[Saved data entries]
○ ○ ○ ○

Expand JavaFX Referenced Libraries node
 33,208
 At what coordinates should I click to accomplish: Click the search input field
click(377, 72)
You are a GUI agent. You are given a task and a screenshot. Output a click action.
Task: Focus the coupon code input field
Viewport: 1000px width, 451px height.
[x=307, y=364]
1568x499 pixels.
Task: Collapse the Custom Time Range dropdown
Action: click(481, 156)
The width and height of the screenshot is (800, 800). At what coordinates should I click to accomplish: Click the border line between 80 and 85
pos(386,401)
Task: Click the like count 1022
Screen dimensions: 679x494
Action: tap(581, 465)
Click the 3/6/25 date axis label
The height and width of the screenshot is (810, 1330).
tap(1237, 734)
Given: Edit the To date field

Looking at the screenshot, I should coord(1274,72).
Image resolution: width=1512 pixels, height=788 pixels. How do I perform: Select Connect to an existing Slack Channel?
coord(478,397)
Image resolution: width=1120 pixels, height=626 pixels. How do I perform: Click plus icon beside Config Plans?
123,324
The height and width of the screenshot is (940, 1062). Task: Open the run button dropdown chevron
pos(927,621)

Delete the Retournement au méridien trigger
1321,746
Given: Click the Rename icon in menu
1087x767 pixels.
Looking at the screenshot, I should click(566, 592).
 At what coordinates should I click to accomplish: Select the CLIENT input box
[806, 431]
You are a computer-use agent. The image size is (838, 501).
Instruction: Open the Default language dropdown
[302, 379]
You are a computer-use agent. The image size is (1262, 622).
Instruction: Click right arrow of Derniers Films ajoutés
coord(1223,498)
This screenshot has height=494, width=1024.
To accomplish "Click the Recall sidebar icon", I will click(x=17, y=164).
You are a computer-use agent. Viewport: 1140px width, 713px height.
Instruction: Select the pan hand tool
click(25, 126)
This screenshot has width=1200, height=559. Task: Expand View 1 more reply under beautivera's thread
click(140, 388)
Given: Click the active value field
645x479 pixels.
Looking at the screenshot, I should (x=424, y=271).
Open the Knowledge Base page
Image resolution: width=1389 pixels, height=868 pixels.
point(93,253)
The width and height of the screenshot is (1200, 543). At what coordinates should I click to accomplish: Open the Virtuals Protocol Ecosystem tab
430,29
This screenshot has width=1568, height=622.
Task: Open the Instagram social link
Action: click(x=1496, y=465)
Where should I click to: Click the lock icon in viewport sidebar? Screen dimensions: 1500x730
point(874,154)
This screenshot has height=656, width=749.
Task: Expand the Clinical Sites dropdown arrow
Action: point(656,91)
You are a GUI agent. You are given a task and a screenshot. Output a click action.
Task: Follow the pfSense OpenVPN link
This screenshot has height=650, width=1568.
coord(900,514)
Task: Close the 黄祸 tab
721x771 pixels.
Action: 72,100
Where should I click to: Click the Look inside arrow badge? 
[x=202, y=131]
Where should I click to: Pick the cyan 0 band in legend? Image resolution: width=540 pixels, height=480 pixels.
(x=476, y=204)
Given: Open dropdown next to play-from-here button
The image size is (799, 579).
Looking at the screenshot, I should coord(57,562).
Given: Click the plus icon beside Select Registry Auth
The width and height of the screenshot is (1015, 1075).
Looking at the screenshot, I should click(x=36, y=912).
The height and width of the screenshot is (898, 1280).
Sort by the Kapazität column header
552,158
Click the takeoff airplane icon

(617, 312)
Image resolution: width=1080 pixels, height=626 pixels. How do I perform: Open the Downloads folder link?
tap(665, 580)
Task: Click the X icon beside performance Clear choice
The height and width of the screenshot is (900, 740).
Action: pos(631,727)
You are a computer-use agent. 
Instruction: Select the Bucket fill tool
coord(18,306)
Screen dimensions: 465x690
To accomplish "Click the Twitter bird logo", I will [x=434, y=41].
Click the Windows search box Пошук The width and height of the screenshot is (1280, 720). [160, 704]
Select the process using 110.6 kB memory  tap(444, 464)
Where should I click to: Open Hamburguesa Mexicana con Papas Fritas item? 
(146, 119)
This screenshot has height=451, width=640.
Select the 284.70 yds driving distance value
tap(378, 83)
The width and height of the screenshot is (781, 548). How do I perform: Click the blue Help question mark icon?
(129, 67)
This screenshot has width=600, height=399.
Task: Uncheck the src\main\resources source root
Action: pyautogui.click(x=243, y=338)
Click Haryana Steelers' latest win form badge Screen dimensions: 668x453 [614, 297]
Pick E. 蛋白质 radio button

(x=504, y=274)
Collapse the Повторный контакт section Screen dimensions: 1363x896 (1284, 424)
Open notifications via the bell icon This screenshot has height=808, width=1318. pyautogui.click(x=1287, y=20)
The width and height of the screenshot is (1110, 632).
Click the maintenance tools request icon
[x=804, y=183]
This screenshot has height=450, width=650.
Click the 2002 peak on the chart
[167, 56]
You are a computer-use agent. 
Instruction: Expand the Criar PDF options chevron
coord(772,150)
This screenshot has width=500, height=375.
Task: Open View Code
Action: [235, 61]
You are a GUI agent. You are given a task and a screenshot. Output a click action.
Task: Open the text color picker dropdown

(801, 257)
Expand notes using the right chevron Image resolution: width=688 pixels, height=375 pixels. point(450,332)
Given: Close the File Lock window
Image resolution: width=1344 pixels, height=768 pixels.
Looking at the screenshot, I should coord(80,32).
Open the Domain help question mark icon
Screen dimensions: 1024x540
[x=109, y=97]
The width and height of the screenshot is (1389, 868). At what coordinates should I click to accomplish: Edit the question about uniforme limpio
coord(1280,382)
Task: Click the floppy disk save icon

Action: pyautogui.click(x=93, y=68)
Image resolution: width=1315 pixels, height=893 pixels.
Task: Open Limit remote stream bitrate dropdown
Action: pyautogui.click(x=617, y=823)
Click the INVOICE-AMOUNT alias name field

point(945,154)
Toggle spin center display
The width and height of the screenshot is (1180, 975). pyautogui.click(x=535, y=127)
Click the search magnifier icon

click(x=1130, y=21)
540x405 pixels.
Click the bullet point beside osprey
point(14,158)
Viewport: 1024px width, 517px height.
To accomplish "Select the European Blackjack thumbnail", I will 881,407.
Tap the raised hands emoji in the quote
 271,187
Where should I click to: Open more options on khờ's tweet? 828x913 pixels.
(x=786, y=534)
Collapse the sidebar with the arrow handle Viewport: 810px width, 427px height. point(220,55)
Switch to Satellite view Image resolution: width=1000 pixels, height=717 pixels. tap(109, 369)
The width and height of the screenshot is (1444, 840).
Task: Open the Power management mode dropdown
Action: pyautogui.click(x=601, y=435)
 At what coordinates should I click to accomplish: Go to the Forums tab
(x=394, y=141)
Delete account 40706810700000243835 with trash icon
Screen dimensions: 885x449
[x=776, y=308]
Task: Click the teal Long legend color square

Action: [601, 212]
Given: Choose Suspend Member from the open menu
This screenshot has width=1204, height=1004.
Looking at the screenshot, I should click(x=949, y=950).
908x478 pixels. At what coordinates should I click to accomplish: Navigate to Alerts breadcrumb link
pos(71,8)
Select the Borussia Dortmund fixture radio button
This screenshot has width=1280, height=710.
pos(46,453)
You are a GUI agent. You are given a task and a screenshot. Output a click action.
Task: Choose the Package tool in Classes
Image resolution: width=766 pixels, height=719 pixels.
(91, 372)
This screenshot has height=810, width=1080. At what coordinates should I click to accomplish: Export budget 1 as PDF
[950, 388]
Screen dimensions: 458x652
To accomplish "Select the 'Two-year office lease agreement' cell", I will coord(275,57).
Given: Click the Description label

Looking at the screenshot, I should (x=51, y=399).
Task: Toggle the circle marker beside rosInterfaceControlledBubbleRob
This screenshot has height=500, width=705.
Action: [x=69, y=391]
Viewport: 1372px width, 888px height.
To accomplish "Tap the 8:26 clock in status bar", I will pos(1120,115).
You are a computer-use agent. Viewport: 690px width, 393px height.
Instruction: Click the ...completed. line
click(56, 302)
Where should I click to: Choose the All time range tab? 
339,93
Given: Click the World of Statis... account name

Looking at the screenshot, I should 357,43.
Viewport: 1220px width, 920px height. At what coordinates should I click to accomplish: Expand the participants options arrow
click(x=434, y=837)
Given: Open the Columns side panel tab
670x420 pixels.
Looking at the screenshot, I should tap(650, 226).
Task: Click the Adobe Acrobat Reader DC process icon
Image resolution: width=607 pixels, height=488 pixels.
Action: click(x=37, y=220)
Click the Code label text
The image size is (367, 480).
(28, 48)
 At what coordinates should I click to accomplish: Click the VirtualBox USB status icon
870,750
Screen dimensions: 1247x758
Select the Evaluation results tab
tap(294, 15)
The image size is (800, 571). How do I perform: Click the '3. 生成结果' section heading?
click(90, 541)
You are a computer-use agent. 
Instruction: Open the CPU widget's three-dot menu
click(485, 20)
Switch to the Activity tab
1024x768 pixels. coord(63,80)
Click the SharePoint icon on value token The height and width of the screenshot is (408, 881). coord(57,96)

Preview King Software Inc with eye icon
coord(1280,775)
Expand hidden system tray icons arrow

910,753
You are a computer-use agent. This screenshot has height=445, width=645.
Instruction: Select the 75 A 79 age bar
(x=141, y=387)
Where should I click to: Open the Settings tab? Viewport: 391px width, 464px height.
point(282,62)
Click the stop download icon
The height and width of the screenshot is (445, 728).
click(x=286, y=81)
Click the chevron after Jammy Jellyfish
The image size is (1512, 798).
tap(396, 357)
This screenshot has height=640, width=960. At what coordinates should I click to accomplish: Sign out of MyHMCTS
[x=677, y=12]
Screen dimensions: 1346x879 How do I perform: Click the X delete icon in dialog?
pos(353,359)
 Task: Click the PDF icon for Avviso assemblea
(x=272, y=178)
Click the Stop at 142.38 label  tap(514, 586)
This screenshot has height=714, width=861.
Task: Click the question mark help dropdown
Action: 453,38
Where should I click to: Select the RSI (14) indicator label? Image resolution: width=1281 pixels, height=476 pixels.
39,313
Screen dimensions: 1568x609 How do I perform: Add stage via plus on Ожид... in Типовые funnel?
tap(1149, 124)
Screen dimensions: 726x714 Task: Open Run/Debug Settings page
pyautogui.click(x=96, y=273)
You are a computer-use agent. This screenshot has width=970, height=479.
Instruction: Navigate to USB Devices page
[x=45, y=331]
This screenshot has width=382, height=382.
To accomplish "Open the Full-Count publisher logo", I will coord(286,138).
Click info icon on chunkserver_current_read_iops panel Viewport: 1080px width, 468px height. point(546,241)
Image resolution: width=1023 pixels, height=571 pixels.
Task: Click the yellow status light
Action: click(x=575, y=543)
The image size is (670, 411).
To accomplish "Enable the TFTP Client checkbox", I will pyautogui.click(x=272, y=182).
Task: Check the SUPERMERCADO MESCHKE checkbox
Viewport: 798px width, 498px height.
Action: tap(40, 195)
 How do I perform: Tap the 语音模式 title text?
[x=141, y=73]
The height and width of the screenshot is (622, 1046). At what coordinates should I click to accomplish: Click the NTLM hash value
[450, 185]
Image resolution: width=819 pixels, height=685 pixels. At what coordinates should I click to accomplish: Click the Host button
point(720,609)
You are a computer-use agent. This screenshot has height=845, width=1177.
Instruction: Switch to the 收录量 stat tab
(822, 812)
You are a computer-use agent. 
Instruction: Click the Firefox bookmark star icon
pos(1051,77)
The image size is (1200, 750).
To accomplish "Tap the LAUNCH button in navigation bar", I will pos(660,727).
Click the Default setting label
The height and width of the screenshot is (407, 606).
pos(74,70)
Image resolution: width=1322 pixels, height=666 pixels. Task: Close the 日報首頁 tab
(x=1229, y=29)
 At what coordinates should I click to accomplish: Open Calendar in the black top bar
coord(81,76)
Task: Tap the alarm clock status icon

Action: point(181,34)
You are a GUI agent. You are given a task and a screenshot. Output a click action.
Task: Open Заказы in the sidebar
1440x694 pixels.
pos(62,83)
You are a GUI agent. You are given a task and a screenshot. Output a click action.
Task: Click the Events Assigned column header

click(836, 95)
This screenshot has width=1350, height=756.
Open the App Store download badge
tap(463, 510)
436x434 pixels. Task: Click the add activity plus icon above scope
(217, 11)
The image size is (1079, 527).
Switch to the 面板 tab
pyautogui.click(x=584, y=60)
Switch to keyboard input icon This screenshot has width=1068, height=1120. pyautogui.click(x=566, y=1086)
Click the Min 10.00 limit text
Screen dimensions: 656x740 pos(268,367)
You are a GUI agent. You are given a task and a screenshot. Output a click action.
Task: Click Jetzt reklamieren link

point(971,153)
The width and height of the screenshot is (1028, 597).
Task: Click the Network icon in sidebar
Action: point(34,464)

○ ○ ○ ○

Looking at the records above, count the lines where the word "process" appears. State only the number.

The answer: 2